11 Amazing Travel Videos Shot By Drones

This article originally appeared on Travel Post in December 2014 and was written by Ryan Rudnansky.

Drones are becoming increasingly popular tools to capture locations around the world, whether you are a traveler or a travel company.

The flying robot, or unmanned aerial vehicle (UAV), has been used for decades by the military, but has only recently taken off when it comes to personal or commercial use.

The rise of the smartphone (what else?) has contributed to the growing popularity of the drone, which consumers can buy for relatively cheap and fly around in a controlled manner using certain apps. This basically gives your Average Joe the ability to attach a video camera and film incredible high-resolution sweeping shots that don’t require the use of an airplane or a helicopter.

In this regard, it’s no wonder why the drone has become popular with travelers and as marketing tools for tourism boards, hospitality companies, travel photographers and more.

A recent video by landscape photographer and filmmaker Elia Locardi using the popular DJI Phantom 2 drone captured Iceland in all of its beauty, from picturesque snow-capped mountains, raging waterfalls and glistening glaciers to the Northern Lights.
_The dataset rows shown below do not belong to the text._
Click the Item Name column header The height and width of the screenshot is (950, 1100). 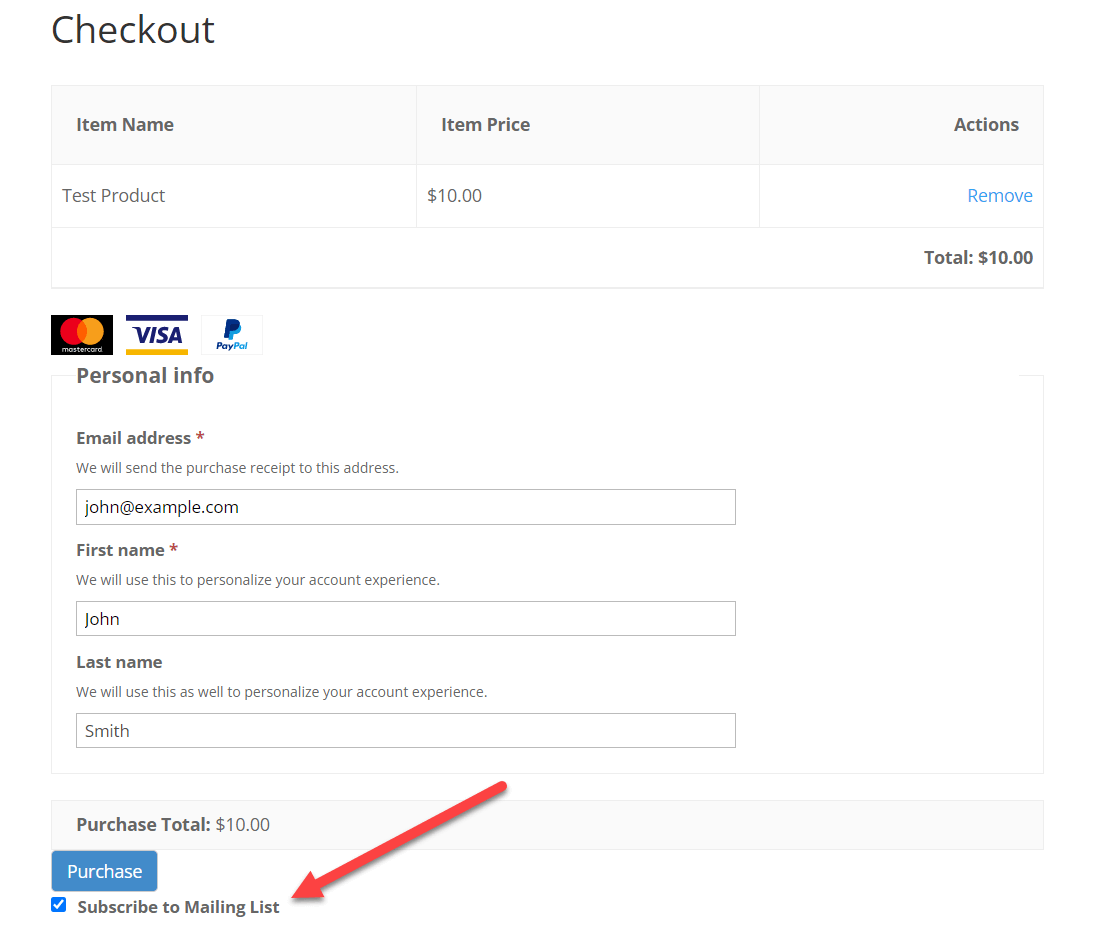pyautogui.click(x=125, y=125)
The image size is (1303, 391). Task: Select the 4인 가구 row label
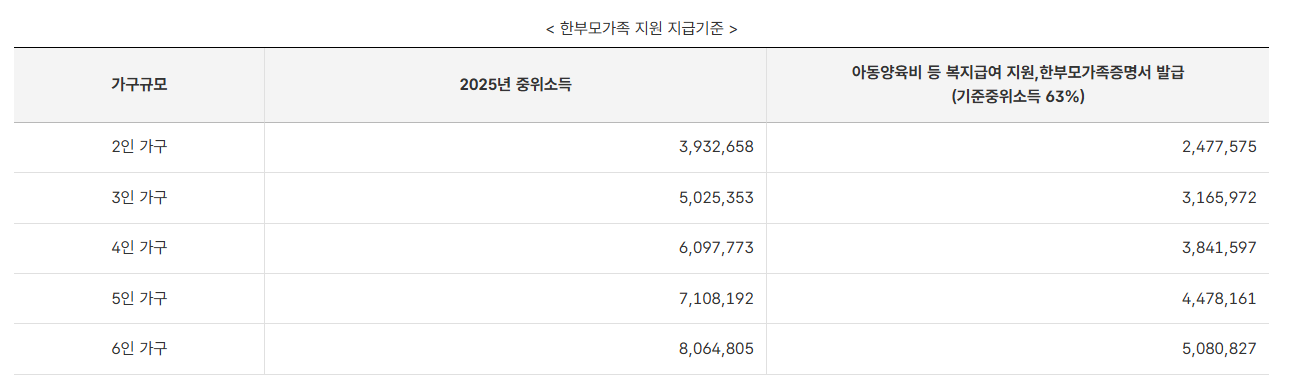[x=139, y=248]
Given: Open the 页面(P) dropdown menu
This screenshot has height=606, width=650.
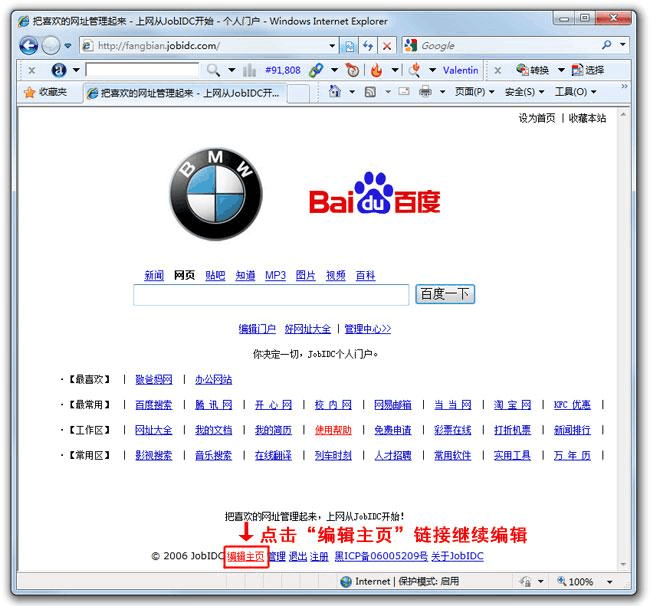Looking at the screenshot, I should point(474,92).
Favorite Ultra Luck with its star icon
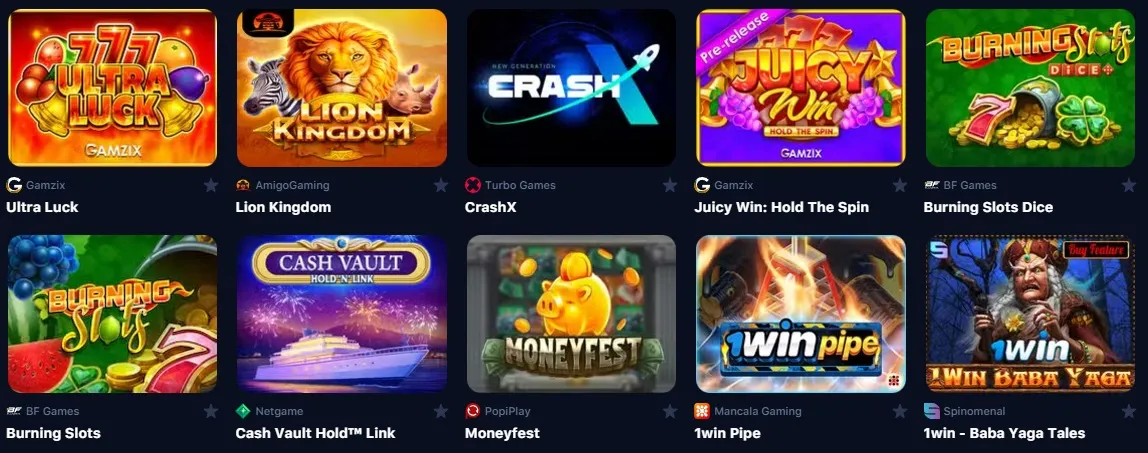Viewport: 1148px width, 453px height. tap(211, 185)
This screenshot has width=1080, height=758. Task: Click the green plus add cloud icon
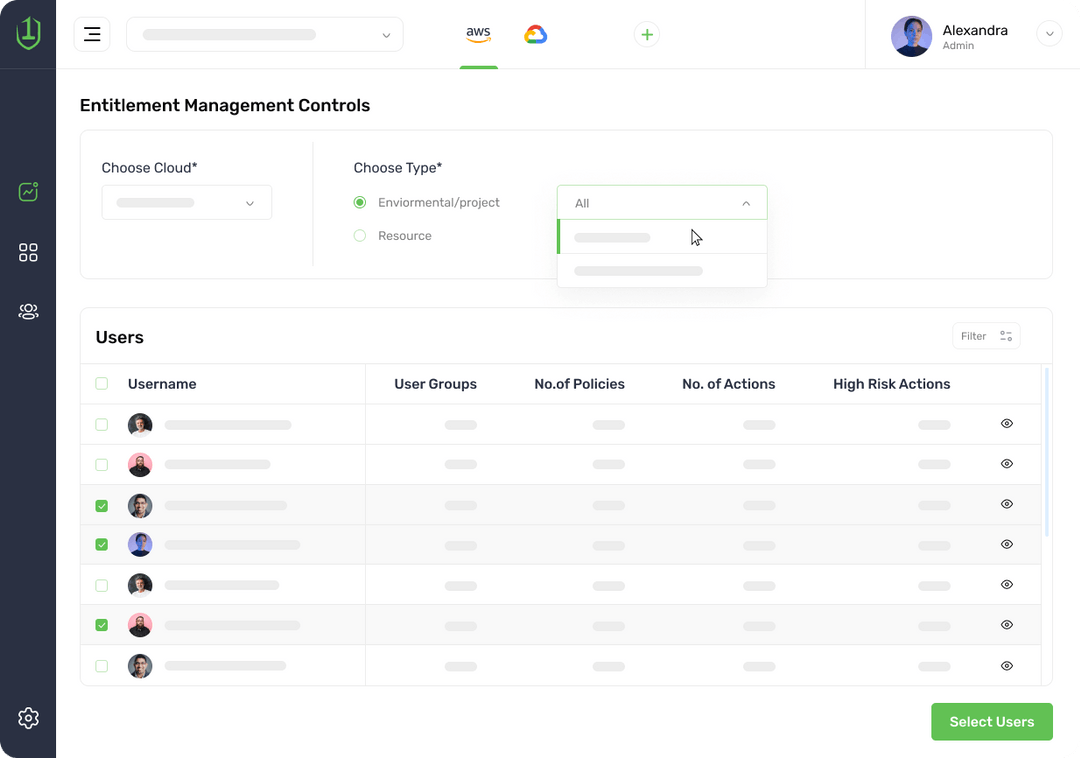coord(647,35)
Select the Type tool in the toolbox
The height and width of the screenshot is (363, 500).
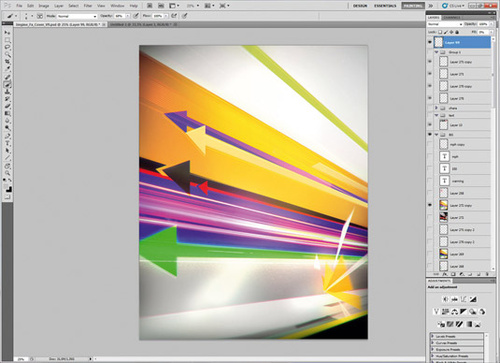pos(7,143)
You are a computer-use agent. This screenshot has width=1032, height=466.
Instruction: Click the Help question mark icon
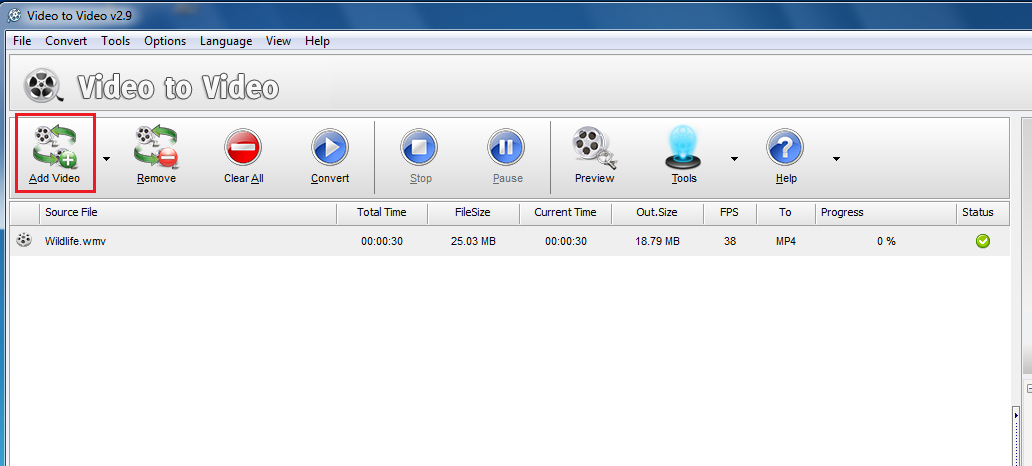[785, 148]
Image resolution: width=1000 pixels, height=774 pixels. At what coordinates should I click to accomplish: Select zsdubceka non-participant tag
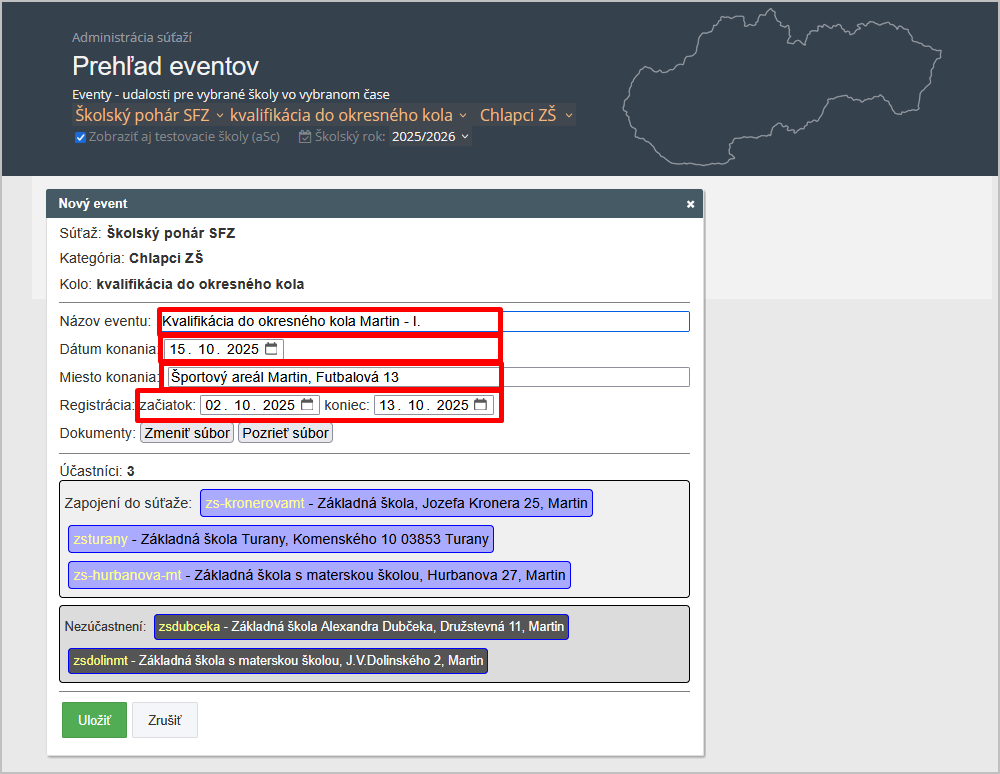pos(361,627)
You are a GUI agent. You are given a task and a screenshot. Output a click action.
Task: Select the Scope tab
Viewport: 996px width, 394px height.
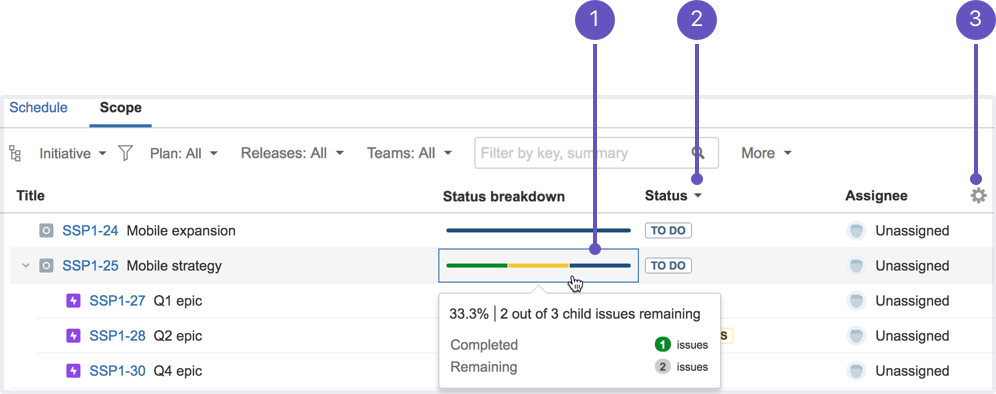[121, 107]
In June, filmmaker Philip Bloom received praise for his work capturing the Thai island Koh Yao Noi with the Phantom 2 and a GoPro camera. Bloom was not only able to film some great shots of the surrounding landscape and animals, but he also was able to showcase the local people (from their homes set in the water to the children’s joyful reactions as the drone flew above them).

Atlanta-based company Barnes Creative Studios is making a lot of hospitality companies happy with its drone travel videos. The company has produced a variety of spectacular promotional videos for properties ranging from Kamalame Cay Private Island & Residences in the Bahamas to Banyan Tree Mayakoba in Playa Del Carmen, Mexico.

Tour company DolphinSafari, based in Dana Point, filmed schools of dolphins and whales in Dana Point and Maui via a drone.

The historic Chateau d’If island fortress and surrounding Marseille was captured brilliantly by French company DroneCast.

The Visit Trondheim tourism board in Norway enlisted the help of Fram Film and Natural Light to produce a stunning video of the town’s winter months.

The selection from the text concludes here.